> Data in this exercise:

--- Start ---

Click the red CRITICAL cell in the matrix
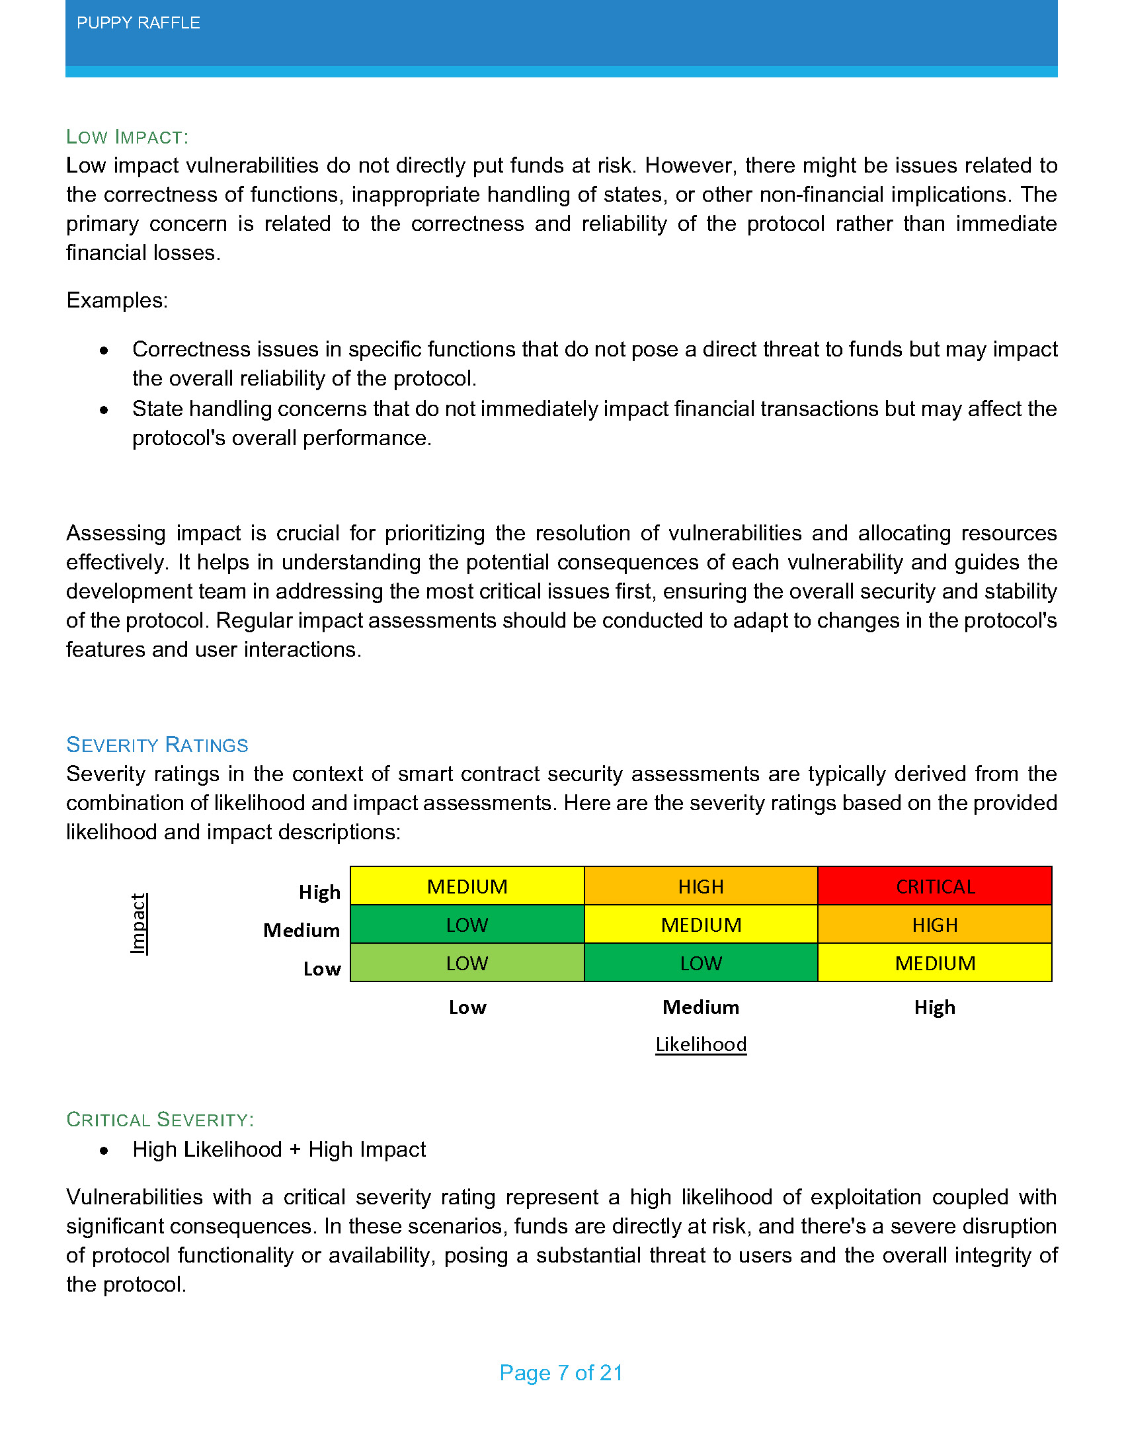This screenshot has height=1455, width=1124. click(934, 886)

--- End ---
--- Start ---

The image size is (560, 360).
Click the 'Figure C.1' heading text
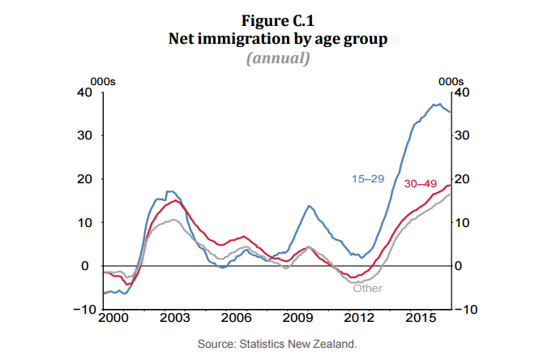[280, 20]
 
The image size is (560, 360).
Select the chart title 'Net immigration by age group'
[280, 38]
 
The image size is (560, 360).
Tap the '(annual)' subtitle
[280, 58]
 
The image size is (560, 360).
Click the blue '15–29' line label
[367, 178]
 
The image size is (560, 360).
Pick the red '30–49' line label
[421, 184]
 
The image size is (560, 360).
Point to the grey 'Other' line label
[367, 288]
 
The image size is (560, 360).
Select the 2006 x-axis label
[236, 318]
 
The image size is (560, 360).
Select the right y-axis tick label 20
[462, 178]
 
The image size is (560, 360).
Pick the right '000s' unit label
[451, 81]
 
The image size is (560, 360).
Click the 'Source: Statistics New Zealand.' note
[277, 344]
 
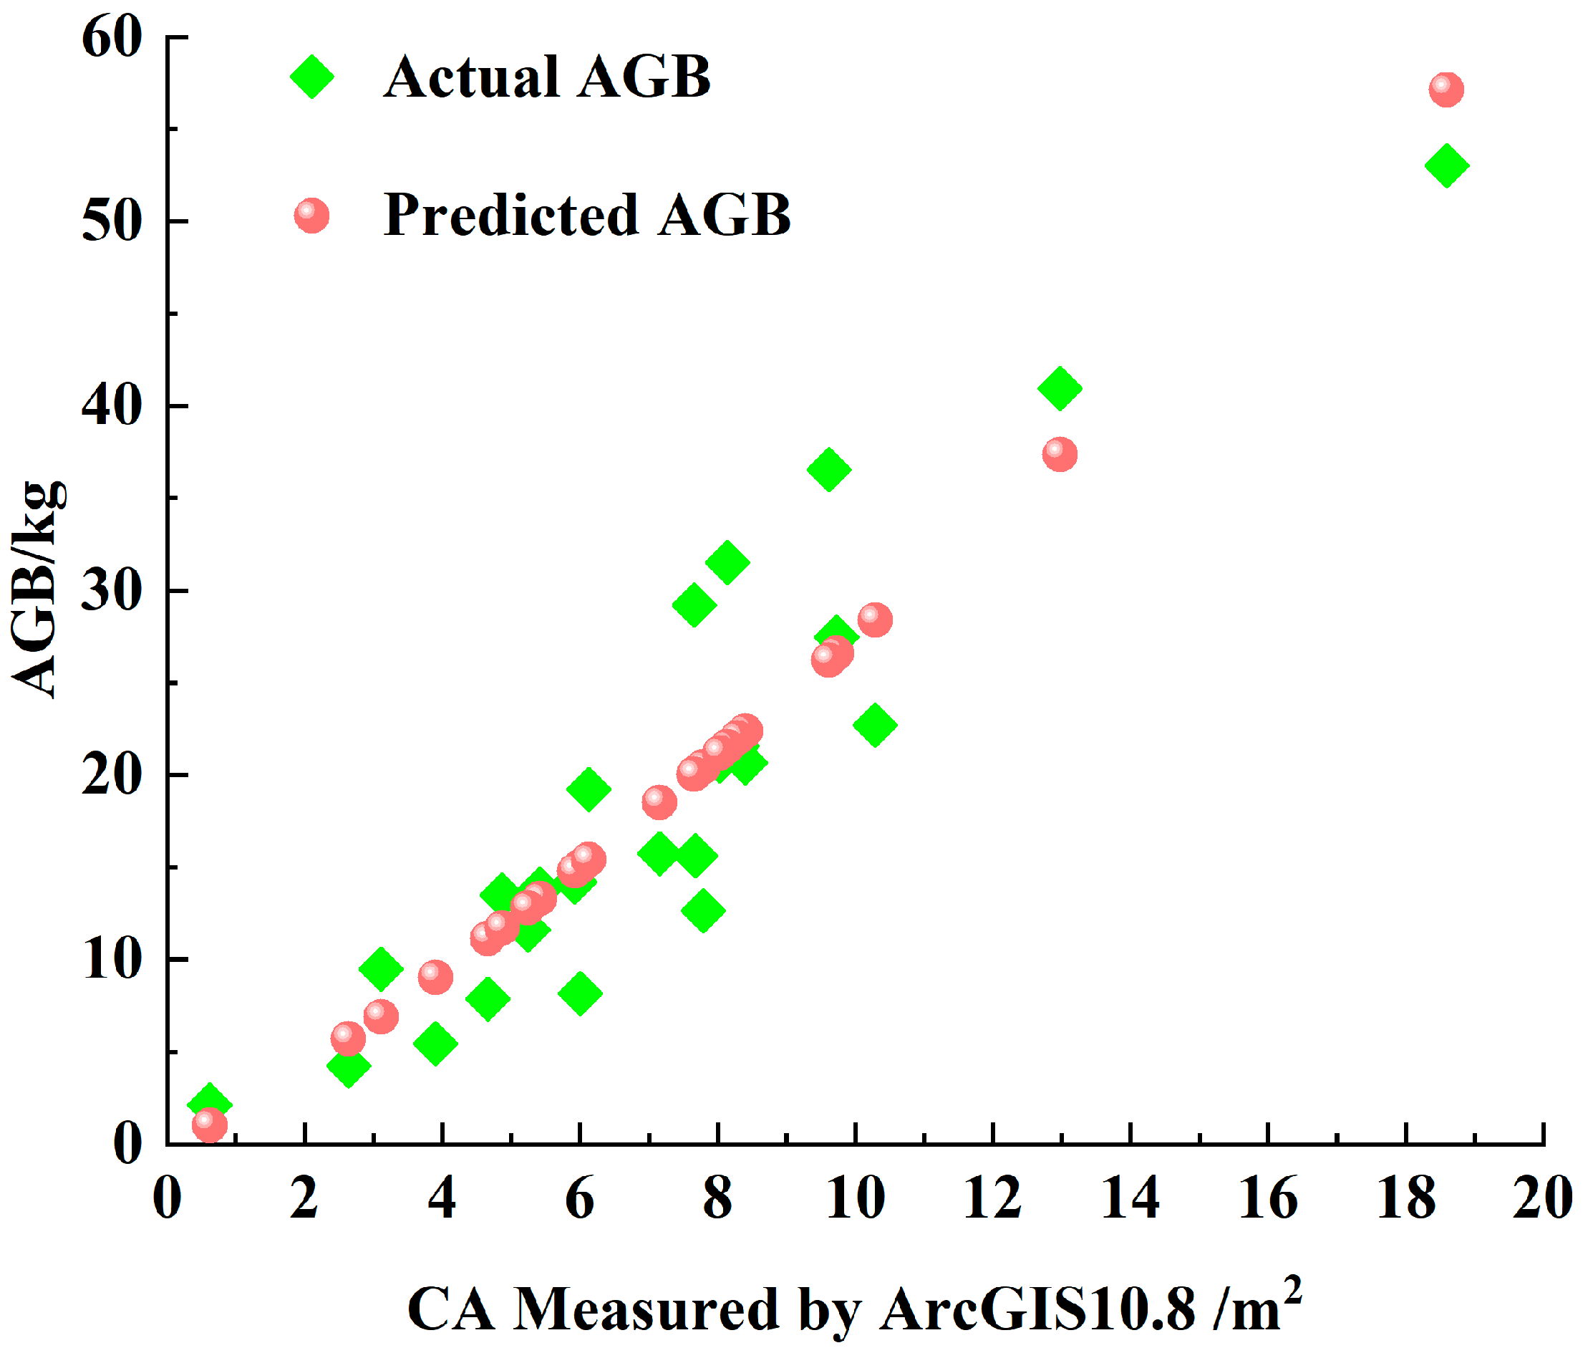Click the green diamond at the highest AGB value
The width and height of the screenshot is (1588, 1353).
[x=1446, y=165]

--- End ---

> Goal: Render the listing as a two-column CSV with the header instruction,location, starting with the line with "Click the red CRITICAL cell in the matrix" and going on through the line with "This screenshot has". Give one row per instruction with its answer, put each value in one quoted field with line breaks changed to spaces, and leave out the pictures.

> Written solution:
instruction,location
"Click the red CRITICAL cell in the matrix This screenshot has height=1455, width=1124.","click(934, 886)"